There are feelings that are so complex they don't have a name - unless we make one. They can be described, but not easily. Now "Going away" is one of those feelings.

Have you ever been to a place, on a holiday, and enjoying the places you visit and yet you cannot stop thinking about the fact that this is probably the last time you see this place? That is why you start taking pictures, videos, you want to register everything since you know your memory won't. It is likely that you would not go back to those pictures but having them is like you "own" those memories.

* * *

Beaumaris (map) is a tiny town in the remotest corner of the north west of Wales - in the Anglesey island. Once visiting Wales (we love Wales), on our hunt for nice places to eat, we found ourselves in there. Passing sailing boats on a green road with the Irish Sea on the right and stony walls on the left, we approached a town boasting a rich history - later found out about its Castle. We had no idea what we will find there.

Memory of that night was not captured on any picture. It did not need to. It felt like a surreal experience of two invisible tourists/observers entering an almost dream-like banquet. It was almost fictional. It reminds me of the opening (and closing) scene of the Russian Ark.

We parked in the corner of the square overlooking the Irish Sea and found our way through a small entrance to the main street. Ye Olde Bull's Head Inn was easy to find: a very old traditional pub with a classy hotel on the top. We ordered drinks and sat down in very old wooden chair and benches. While walking we were careful of our head: like all old pubs ceiling is low and wooden bars are visible.

And there was a banquet: a reunion of army forces of some sort - many of them American. Now out of  all places, why Beaumaris? Had they travelled all the way from the ocean to meet at such a remote place? I had no answer. I did chat to a few officers walking around there but my inquiry did not produce much more information. I have not been able to find any reference to this reunion on internet.

After 40 minutes, we were ushered to the brasserie where food was served. Suddenly atmosphere changed. It was a modern extension to the old building and an ethereal ambient light had made the chic contemporary design even more magical. Starter, food and dessert were excellent. Probably among best foods we ever had.

On leaving, I felt like "going away". But it did not matter.

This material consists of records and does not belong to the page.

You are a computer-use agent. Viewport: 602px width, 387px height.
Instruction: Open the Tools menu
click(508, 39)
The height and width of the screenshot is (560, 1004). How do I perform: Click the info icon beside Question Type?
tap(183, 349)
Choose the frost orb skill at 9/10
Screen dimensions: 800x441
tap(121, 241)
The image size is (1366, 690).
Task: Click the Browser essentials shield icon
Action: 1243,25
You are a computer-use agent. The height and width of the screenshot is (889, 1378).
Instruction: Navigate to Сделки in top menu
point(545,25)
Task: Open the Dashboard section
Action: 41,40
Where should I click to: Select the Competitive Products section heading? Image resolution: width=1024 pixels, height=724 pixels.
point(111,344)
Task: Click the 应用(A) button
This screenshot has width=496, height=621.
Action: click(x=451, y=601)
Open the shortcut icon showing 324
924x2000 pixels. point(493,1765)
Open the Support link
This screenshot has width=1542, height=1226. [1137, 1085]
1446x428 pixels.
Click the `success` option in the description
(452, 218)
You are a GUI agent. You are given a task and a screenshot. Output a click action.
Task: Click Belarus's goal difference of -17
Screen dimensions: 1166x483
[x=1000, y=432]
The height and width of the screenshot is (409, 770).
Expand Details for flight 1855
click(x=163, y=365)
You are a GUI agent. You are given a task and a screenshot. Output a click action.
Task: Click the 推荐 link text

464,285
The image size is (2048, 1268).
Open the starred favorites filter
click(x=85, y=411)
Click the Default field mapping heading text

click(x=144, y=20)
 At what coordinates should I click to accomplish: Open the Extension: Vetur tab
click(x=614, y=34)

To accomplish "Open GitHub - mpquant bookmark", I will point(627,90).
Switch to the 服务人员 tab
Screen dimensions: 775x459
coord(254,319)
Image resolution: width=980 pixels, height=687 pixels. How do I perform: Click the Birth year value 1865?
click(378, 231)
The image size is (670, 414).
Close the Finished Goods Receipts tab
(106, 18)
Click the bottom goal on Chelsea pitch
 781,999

I had absorbed all those beautiful yet surreal moments.
* * *

I am visiting my family in Iran now. I do go back almost every year although now most my friends and my brother and sister are abroad.

My mother-in-law is ill. Medically speaking she is terminal. But everything is possible. Isn't it?

This is a chance to spend time with her and my parents. Things are not easy. Seeing suffering and not being able to cure is not easy - although there are things we can do. My wife is doing most of them so really there is not much for me to do. I occasionally help them out and I am just there, in case. My mother-in-law is a brave woman. She has been fighting and keeps fighting. This is so important for someone battling with a fierce illness. My wife is also very brave. She is fighting her emotions trying to help medically as much as she can - she is a doctor, a real one not like me who chickened out to do what he likes to do.

My holiday is running out - and the feeling of "going away" is coming back.

* * *

We visited Beaumaris again only after two years. This time there were no banquets but the place had no less magic: it was exactly as we had seen in that evening two years ago. Ye Olde pub with its crisp beers and the food excellent like before. 

I felt really special. It felt like an honour to visit the place again. I was fortunate enough to visit a "gone away" place.

And with my mother-in-law, I think it is possible - and perhaps definite. In this world. Or in the next.